Baratashvili’s “Merani” constitutes a cornerstone of 19th-century Georgian Romanticism and continues to shape modern Georgian literary consciousness through its layered poetic structure and symbolic density. Especially in recent post-Soviet readings that recontextualize Romanticism as a vehicle for postcolonial identity formation (
Jinoria 1966, p. 483), the poem has been reevaluated not only as a Romantic text but also as a multidimensional cultural artifact, articulating tensions between personal destiny and collective trauma. In this light, “Merani” emerges as a symbolic and constitutive work within the matrix of Georgian historical memory and cultural imagination.
This study examined the intertextual relationship between “Faris” and “Merani” through a multidimensional lens—historical, philosophical, and aesthetic—culminating in the conceptualization of the “Faris” Cycle as a transnational poetic constellation shaped by metaphysical tension and historical rupture. Coined in this study, the term refers not merely to a recurring symbolic pattern but to a dynamic poetic grammar in which existential anxiety, metaphysical yearning, and historical burden intersect. This archetype is explored across a broad literary spectrum, extending from Goethe and Mickiewicz to Petőfi, Sully Prudhomme, Vazha-Pshavela, and Lermontov. Each of these poets—within their own cultural idioms—engages with the symbolic figure of the “flying horseman” as an expression of Romantic longing, philosophical defiance, and poetic resistance.

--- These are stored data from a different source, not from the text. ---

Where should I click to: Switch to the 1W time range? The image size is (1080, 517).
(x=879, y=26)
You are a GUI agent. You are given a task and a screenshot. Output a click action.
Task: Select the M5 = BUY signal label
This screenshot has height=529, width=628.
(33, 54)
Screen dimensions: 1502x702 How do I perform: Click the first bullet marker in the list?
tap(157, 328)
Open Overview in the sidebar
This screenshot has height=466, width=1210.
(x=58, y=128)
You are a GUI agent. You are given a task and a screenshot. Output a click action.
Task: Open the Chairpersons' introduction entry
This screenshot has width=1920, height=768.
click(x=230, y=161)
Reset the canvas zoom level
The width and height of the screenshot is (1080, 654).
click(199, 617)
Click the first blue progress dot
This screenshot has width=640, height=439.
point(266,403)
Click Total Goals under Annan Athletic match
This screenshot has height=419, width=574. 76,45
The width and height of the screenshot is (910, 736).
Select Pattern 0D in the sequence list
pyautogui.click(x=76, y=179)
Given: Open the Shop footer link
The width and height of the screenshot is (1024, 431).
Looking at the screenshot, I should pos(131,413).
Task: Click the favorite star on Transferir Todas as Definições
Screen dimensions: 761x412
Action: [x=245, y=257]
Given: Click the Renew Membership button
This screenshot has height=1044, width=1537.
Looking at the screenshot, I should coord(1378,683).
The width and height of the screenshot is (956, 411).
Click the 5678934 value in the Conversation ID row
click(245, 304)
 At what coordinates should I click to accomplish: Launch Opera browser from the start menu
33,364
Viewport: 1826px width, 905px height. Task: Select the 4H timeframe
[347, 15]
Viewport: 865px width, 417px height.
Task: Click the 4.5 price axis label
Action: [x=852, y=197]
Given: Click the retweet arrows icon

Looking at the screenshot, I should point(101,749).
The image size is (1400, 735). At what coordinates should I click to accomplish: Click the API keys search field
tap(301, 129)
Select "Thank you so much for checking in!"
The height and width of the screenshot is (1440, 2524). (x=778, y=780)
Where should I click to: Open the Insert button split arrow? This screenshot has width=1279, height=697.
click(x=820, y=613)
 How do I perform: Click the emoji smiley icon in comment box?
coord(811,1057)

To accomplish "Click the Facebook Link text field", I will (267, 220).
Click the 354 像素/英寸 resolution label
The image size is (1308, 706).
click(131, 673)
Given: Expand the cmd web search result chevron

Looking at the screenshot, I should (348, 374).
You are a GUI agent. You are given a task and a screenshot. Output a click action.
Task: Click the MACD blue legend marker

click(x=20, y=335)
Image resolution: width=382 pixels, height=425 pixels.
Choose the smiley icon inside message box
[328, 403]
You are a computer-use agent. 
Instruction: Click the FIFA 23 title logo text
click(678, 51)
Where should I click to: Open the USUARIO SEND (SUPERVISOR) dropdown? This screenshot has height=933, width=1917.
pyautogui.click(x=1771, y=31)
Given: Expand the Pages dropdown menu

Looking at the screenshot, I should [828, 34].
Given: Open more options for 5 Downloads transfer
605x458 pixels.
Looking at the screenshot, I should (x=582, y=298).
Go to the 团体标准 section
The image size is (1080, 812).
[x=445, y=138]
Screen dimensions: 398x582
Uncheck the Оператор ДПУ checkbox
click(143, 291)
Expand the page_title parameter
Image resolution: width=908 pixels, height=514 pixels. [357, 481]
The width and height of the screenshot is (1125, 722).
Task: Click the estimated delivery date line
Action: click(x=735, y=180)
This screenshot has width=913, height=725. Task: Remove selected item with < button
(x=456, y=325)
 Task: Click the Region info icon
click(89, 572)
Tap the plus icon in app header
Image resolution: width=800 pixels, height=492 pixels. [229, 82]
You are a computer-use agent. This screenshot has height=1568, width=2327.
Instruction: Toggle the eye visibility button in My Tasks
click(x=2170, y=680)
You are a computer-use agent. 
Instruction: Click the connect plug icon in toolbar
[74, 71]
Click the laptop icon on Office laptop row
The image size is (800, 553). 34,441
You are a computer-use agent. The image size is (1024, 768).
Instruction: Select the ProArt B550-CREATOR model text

Positioned within this poetic constellation, “Merani” does not merely echo “Faris” but performs a counter-textual intervention—reimagining the Romantic journey not as heroic transcendence but as existential fracture and metaphysical burden. The poem challenges the classical Romantic teleology of spiritual ascent by exposing the tragic underside of visionary thought—marked by solitude, sacrifice, and the weight of historical responsibility. In line with
Said’s (
1994) notion of cultural hybridity and symbolic reterritorialization, “Merani” can be read as a postcolonial re-inscription of Romantic archetypes within a localized philosophical context.
Contemporary Georgian literary criticism increasingly regards “Merani” not merely as a nostalgic echo of European Romanticism but as a dynamic site of poetic memory—an intertextual monument that preserves and reactivates the nation’s historical self. While engaging in an implicit dialogue with Mickiewicz’s “Faris”, “Merani” also affirms its own aesthetic and philosophical agency. The poem transcends thematic kinship and assumes a transformative position as a poetic code embedded in the Georgian collective consciousness.
Accordingly, this study contributes to the fields of comparative literature, Romantic poetics, and postcolonial aesthetics through its twin proposals of poetic typology and counter-textuality. By reading “Merani” within the broader constellation of the “Faris” Cycle, the analysis offers a methodological framework for identifying the transnational patterns of Romantic imagery while foregrounding the specificities of local cultural memory and metaphysical thought.
Future research may expand upon this typological model to explore the recurrence and reinvention of the “Faris” archetype in Slavic, Caucasian, and Central Asian literary traditions. Such inquiries could reveal how the metaphor of the “flying cavalryman” functions as a transhistorical and transcultural emblem of poetic imagination, existential struggle, and political resistance. This perspective not only broadens the scope of Romantic studies but also contributes to decolonial literary methodologies by centering non-Western symbolic imaginaries.